:: Document
MBO will have an annual gathering, allowing members to meet one another. The purpose of the annual meeting will be to share best practices presentations by members. We will showcase speakers who are not MBO members but who are experts on legacy topics like developing an exit strategy, partnership agreements, buy outs and business valuation and the sale of your company. We will also engage experts on best business practices from outside the mortgage industry.

Our Purpose and Contribution

MBO is almost precisely the kind of support I looked for and failed to find when I started my mortgage company in 1987. Majestic Mortgage was started on wits and entrepreneurial zeal. I had never taken a loan application. I was a broker-owner of three Century 21 offices and just wanted my customers to experience good service.

I started as a mortgage broker and I struggled before I really learned the guts of how to run a highly successful, multi-state mortgage company. In my best month of my best year, we closed 418 loans for $77,565,635 on a $25 million warehouse line. Of the 418 loans, 417 were closed on the contract date for purchases or on the closing date we assigned when a refinance application was taken. We developed a slots scheduling program to manage this process.

That year we handed out profit-sharing checks totaling $365,000 to 53 people, exclusive of my president and vice president of operations, who each also received large profit-sharing checks. A processor with 11 months tenure was handed an $8,800 check. Profit-sharing created memorable experiences.

Along the way, I began speaking, starting with a management breakout at Todd Duncan’s Sales Mastery. Much of what I talked about was the culture of the company and the passion for creating an exceptional customer experience. We spoke about tenure and introduced our key players. Majestic enjoyed average tenure of 5.3 years, with 30% of the staff having more than 10 years tenure.

I had developed and trademarked a streamlined P&L report I came to call One Transaction Thinking®. OTT® is one side of an 8½x11 sheet of paper showing my chart of accounts in revenue, cost of sales and expense categories. By combining my production report, I broke down the big numbers to ones I could remember and manage, based on each line item expressed on a per closed loan basis.
::::
[Problem to solve] According to the text on MBO, how did the author rework the big numbers in the One Transaction Thinking® report, and for what reason?
:: Provided material
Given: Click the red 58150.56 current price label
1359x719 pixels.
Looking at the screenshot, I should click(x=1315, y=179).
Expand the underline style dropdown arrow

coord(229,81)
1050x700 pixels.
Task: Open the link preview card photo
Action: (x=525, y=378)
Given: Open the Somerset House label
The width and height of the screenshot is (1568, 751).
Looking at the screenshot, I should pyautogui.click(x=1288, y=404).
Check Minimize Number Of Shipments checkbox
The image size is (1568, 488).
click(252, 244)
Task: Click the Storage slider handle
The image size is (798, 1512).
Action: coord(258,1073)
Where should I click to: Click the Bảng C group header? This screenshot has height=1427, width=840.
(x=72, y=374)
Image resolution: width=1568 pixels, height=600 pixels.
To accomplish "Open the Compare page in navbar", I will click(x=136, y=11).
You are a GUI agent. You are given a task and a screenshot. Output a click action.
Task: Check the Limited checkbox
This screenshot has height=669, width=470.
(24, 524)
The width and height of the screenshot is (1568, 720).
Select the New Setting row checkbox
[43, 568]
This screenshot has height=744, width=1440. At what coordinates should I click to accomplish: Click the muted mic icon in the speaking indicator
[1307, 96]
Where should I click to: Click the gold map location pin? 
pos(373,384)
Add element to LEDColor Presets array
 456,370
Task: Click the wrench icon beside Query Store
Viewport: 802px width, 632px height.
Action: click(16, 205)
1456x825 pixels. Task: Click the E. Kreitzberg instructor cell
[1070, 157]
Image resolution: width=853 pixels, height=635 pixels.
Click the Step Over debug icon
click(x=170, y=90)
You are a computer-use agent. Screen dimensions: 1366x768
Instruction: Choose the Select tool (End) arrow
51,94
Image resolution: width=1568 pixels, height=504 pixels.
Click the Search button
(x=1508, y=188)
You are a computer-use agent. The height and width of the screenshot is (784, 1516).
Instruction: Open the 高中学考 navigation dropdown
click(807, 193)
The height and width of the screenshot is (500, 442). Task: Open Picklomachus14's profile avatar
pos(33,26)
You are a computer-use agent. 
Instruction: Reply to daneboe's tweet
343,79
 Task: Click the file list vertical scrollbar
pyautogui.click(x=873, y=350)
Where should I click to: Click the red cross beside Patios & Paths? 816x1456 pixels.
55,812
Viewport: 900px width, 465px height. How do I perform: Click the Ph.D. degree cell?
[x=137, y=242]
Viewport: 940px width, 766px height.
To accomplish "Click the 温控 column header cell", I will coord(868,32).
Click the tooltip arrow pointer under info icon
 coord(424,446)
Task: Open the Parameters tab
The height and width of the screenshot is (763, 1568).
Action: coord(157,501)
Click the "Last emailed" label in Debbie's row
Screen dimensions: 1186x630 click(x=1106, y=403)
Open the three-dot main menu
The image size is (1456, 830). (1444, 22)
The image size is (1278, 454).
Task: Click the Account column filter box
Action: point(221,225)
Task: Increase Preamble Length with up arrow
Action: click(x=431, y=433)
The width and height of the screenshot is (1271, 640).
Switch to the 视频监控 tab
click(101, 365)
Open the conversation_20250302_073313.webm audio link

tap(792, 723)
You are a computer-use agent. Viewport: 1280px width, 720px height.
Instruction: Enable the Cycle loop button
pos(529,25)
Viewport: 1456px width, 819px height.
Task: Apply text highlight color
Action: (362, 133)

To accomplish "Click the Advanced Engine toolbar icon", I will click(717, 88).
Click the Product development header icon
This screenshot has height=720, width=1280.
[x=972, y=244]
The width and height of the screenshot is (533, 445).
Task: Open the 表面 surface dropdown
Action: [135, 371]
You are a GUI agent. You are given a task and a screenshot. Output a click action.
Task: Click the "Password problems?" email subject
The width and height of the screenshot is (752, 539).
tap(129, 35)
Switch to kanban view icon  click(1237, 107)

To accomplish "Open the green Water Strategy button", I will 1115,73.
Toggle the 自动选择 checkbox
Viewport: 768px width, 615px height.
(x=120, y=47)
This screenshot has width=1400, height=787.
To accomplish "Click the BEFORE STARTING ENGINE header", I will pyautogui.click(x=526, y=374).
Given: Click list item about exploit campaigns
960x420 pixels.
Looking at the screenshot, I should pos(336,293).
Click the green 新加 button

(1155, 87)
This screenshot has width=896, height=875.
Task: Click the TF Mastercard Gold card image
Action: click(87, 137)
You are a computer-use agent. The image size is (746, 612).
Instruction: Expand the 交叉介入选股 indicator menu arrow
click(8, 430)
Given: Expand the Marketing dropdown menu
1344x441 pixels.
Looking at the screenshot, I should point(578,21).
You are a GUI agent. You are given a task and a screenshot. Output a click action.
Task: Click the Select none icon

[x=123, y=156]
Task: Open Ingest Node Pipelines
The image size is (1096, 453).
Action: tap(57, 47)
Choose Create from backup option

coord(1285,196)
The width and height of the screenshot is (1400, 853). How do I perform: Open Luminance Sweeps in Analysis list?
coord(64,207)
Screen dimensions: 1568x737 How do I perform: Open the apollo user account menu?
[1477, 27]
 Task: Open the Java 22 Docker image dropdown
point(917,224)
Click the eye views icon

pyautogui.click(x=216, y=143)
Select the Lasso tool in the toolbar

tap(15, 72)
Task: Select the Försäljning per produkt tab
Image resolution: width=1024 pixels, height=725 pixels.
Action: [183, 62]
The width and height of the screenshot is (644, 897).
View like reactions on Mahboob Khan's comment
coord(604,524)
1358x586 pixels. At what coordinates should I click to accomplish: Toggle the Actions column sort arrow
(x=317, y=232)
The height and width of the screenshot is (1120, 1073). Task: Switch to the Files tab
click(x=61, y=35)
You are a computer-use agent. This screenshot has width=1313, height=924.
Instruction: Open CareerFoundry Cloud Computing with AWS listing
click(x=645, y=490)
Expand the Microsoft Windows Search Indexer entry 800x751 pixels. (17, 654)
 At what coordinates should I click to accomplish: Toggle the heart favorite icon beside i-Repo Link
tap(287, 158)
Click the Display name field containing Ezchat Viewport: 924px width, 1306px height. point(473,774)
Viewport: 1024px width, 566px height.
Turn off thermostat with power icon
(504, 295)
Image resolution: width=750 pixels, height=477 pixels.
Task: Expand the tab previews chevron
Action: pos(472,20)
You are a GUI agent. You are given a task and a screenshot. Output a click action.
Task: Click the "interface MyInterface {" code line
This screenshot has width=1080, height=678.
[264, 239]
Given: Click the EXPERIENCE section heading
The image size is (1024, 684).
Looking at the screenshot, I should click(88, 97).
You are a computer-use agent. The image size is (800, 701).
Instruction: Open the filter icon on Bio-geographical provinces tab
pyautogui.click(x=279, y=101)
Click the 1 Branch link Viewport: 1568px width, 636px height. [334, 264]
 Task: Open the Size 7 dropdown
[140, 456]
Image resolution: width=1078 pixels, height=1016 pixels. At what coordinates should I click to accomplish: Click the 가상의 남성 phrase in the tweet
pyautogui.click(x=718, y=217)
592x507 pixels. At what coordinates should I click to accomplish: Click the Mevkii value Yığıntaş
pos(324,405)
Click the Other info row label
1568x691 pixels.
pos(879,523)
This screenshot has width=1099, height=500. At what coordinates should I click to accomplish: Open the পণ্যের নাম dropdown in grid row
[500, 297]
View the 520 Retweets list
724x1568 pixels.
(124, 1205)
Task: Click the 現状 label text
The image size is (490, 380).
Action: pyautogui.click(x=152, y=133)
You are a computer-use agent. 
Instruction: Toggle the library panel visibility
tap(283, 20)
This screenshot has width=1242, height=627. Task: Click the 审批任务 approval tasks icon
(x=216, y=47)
::::
[Finished exercise] The author combined the one-page P&L report with the production report and expressed each line item on a per closed loan basis. This reduced the big numbers to ones the author could remember and manage.